Write the next part of the blog post below about nonstandard English as a clue to phishing, picking up after its final sentence.

• _Document section_:
^^^^
Monday 18 July 2011

On identifying phishermen

Correspondents (of the radio kind) have been keeping the phone hot this week in the wake of a report claiming that spelling mistakes on websites can cut online sales by half. I'm not surprised. If website writers don't take the trouble to satisfy the norms of standard English - which is defined chiefly by its spelling, punctuation, and grammar - then they must expect to encounter trouble. People are very ready to make deductions about the background of a user based on language use, and the argument 'carelessness in spelling must mean carelessness generally (and thus an unsatisfactory product)' is applied regardless of the realities. Quite clearly, firms need to employ proof-readers if they sense they have a deficiency in the spelling department. There are plenty of free-lancers out there willing to help.

Interesting research questions still need to be answered. What are the areas of internet activity that generate these expectations? Clearly there are some outputs where deviations from standard English are normal, expected, and valued. And what pragmatic effects does nonstandard usage on the internet convey? One point which didn't get a mention in the BBC report is the way nonstandard English can be an important clue to the dubious origins of a message. Here are three examples of phishing that I received recently, all from someone purporting to be a gmail service provider and wanting my personal details. The nonstandard English provides the clues (some of which I italicize below). There are pointers of spelling, punctuation, and grammar, as well as awkwardness of style and inconsistency (eg in the use of capital letters). Probably the whole of the first example should be in italics, given the blend of sentence structures!
^^^^
• _Supplied material_:
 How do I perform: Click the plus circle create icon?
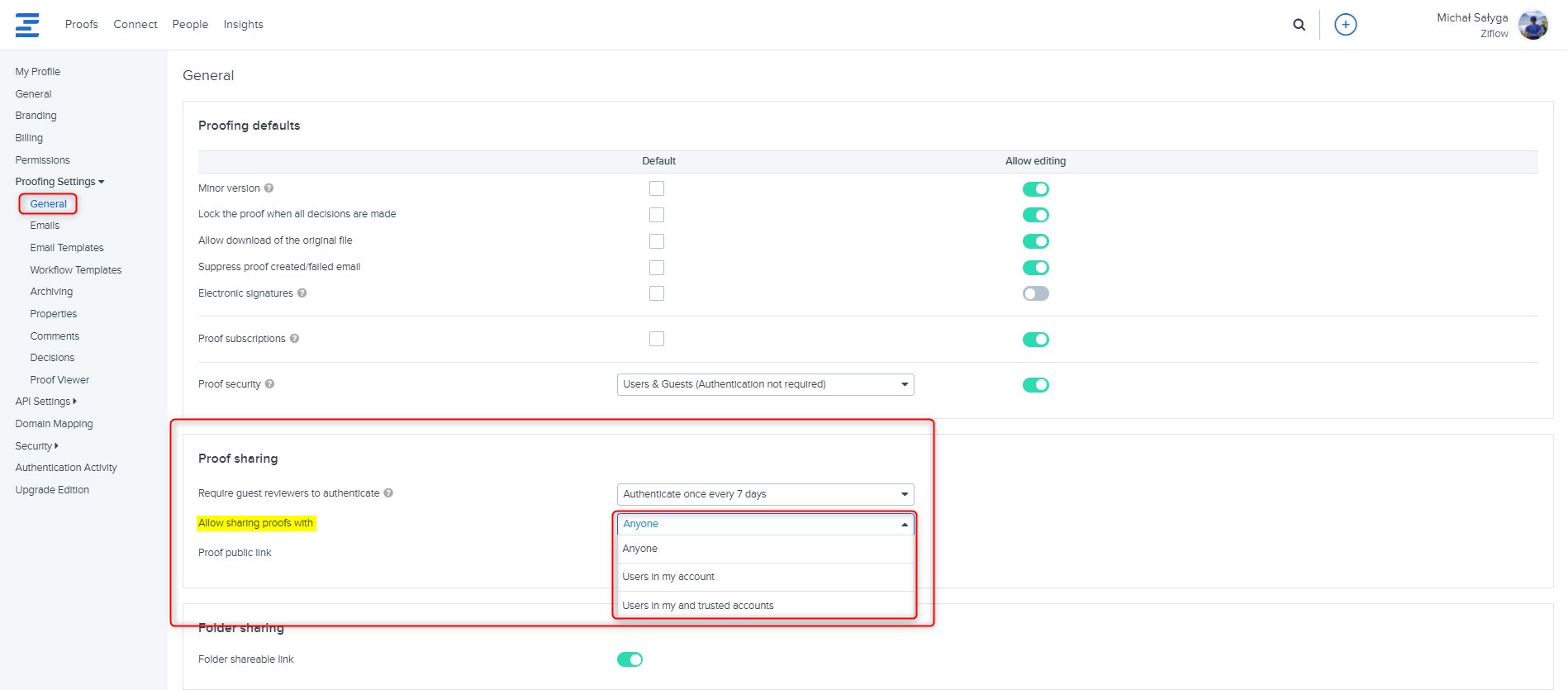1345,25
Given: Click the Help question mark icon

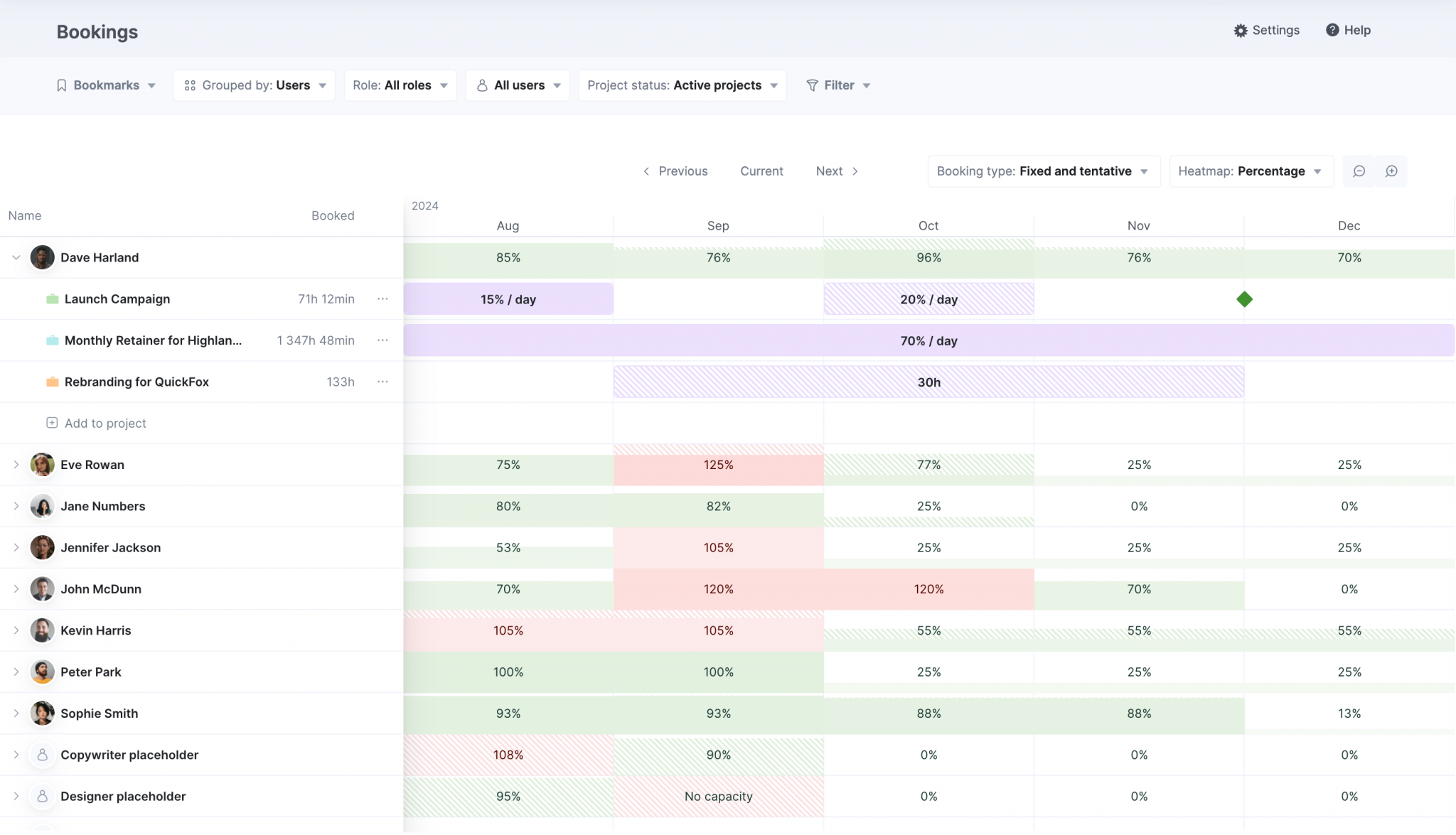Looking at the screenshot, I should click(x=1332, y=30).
^^^^
• _The reply_:
(1) 'We make every effort to ensure that we provide the Ultimate Security required for maximum protection because we are detecting unusual activity on some user account, we have decided to protect each account with a user account control to protect user privacy and make sure each user account is not accessed unauthorised.'

(2) 'We have received several complaints from users unable to gain access to their email account, as a result of that, we are upgrading our security systems and making sure each user account is not accessed unauthorised. We do not want you to loose access to your Account since your login information are no longer valid on our database system. Now, the Gmail Account Team need to confirm your profile details below for verification purpose and to confirm that you own this Account.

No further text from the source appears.